Total context-response pairs: 264


## Load Models

In [11]:
from transformers import AutoTokenizer, AutoModelForSeq2SeqLM

In [12]:
# Load the model and tokenizer from Hugging Face
model_name = "t5-base"
tokenizer = AutoTokenizer.from_pretrained(model_name)
model = AutoModelForSeq2SeqLM.from_pretrained(model_name)

config.json:   0%|          | 0.00/1.21k [00:00<?, ?B/s]

spiece.model:   0%|          | 0.00/792k [00:00<?, ?B/s]

tokenizer.json:   0%|          | 0.00/1.39M [00:00<?, ?B/s]

model.safetensors:   0%|          | 0.00/892M [00:00<?, ?B/s]

generation_config.json:   0%|          | 0.00/147 [00:00<?, ?B/s]

In [13]:
# Directory to save the model and tokenizer
save_directory = "./local_models/t5-base"

In [14]:
# Save the tokenizer and model locally
tokenizer.save_pretrained(save_directory)
model.save_pretrained(save_directory)

print(f"✅ Model and tokenizer saved locally at {save_directory}")

✅ Model and tokenizer saved locally at ./local_models/t5-base


In [15]:
# Load the locally saved model and tokenizer
local_tokenizer = AutoTokenizer.from_pretrained(save_directory)
local_model = AutoModelForSeq2SeqLM.from_pretrained(save_directory)

print("✅ Model and tokenizer loaded successfully from local directory.")

✅ Model and tokenizer loaded successfully from local directory.


## Apply Encoding

In [16]:
def encode_context(context):
    """
    Encode the context using a transformer model.
    """
    inputs = tokenizer.encode(context, return_tensors="pt", max_length=512, truncation=True)
    return inputs

## Train Model

In [17]:
from torch.optim import AdamW
from torch.nn import CrossEntropyLoss
import torch

def train_cag_model(context_response_pairs, epochs=3, learning_rate=5e-5):
    optimizer = AdamW(model.parameters(), lr=learning_rate)
    model.train()

    for epoch in range(epochs):
        total_loss = 0
        for context, response in context_response_pairs:
            # Encode context and response
            context_inputs = encode_context(context)
            response_inputs = encode_context(response)

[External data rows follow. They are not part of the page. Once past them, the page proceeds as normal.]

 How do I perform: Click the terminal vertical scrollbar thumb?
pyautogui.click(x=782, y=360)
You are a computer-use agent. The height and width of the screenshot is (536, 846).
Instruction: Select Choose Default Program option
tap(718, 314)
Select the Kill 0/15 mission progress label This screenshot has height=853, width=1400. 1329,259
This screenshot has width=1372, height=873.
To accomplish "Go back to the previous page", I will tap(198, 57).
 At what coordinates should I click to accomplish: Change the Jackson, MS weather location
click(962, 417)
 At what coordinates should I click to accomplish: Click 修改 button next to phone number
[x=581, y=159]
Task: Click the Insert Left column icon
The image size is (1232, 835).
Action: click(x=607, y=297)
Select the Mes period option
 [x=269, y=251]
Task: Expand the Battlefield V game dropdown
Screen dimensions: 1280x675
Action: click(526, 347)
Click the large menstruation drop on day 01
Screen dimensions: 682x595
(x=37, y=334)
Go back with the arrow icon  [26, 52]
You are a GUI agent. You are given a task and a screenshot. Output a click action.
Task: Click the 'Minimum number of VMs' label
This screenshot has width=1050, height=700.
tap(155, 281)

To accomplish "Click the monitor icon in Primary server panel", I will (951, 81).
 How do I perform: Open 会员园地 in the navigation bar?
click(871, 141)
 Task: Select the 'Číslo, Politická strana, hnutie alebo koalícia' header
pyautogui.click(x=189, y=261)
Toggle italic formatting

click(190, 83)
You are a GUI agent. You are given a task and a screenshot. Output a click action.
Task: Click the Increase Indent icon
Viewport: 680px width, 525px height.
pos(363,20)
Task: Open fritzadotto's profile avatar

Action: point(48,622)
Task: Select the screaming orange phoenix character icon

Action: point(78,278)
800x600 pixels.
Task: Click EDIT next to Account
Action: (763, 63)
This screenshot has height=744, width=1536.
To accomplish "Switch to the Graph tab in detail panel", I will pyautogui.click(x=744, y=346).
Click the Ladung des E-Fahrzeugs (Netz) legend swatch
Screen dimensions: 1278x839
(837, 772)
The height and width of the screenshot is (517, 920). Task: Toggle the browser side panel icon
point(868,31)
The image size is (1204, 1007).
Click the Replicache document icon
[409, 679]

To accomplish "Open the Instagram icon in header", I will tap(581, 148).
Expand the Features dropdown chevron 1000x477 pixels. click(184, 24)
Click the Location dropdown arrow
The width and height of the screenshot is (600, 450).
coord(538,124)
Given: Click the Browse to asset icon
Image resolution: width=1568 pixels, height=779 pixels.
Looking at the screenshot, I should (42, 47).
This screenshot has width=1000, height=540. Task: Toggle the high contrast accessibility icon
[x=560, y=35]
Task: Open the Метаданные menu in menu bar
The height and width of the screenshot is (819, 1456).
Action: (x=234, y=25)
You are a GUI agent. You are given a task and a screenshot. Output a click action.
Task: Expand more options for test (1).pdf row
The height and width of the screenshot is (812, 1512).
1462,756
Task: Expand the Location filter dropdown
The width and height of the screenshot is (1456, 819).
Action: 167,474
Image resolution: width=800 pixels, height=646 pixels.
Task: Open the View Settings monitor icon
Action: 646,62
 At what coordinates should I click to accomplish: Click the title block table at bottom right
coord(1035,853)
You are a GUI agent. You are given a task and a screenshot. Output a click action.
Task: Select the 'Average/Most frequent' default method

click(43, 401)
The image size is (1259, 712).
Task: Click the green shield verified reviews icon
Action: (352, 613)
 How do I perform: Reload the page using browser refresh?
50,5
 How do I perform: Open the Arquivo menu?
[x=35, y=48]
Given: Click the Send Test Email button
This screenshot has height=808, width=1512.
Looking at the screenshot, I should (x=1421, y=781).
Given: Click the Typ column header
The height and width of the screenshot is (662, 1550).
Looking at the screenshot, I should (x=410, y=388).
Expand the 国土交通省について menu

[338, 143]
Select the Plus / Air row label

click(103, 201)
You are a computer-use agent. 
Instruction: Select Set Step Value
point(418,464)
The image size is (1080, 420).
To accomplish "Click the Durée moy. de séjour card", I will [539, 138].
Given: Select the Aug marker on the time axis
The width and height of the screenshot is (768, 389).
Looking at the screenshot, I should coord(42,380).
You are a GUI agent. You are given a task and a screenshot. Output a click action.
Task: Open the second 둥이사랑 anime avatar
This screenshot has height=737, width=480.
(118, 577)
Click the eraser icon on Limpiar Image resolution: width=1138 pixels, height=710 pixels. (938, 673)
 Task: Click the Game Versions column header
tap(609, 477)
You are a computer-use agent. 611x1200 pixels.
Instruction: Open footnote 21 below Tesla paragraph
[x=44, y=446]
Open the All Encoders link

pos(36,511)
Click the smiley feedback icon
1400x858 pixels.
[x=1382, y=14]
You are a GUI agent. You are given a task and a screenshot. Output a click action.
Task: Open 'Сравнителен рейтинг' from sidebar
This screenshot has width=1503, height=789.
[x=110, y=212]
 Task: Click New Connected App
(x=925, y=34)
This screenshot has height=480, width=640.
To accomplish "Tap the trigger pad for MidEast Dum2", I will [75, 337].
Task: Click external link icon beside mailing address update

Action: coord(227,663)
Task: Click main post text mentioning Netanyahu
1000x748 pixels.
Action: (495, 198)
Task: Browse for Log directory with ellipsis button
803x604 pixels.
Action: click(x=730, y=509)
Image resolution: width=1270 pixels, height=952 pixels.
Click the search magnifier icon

            # Generate outputs
            outputs = model(input_ids=context_inputs, labels=response_inputs)

            # Calculate loss and backpropagate
            loss = outputs.loss
            total_loss += loss.item()
            loss.backward()
            optimizer.step()
            optimizer.zero_grad()

        print(f"Epoch {epoch+1}/{epochs} - Loss: {total_loss/len(context_response_pairs)}")

# Train the model
train_cag_model(context_response_pairs)

Passing a tuple of `past_key_values` is deprecated and will be removed in Transformers v4.48.0. You should pass an instance of `EncoderDecoderCache` instead, e.g. `past_key_values=EncoderDecoderCache.from_legacy_cache(past_key_values)`.


Epoch 1/3 - Loss: 0.8295803365475546
Epoch 2/3 - Loss: 0.05924200758553608
Epoch 3/3 - Loss: 0.004273090744887172


In [20]:
def generate_local_response(context):
    """
    Generate a response based on the given context using the locally saved model.
    """
    local_model.eval()
    inputs = local_tokenizer.encode(context, return_tensors="pt")
    output = local_model.generate(inputs, max_length=50, num_beams=5, early_stopping=True)
    response = local_tokenizer.decode(output[0], skip_special_tokens=True)
    return response

# Test the locally loaded model
context = "What is the importance of context-aware generation in AI?"
print("Generated Response:")
print(generate_local_response(context))

Generated Response:
What is the importance of context-aware generation in AI?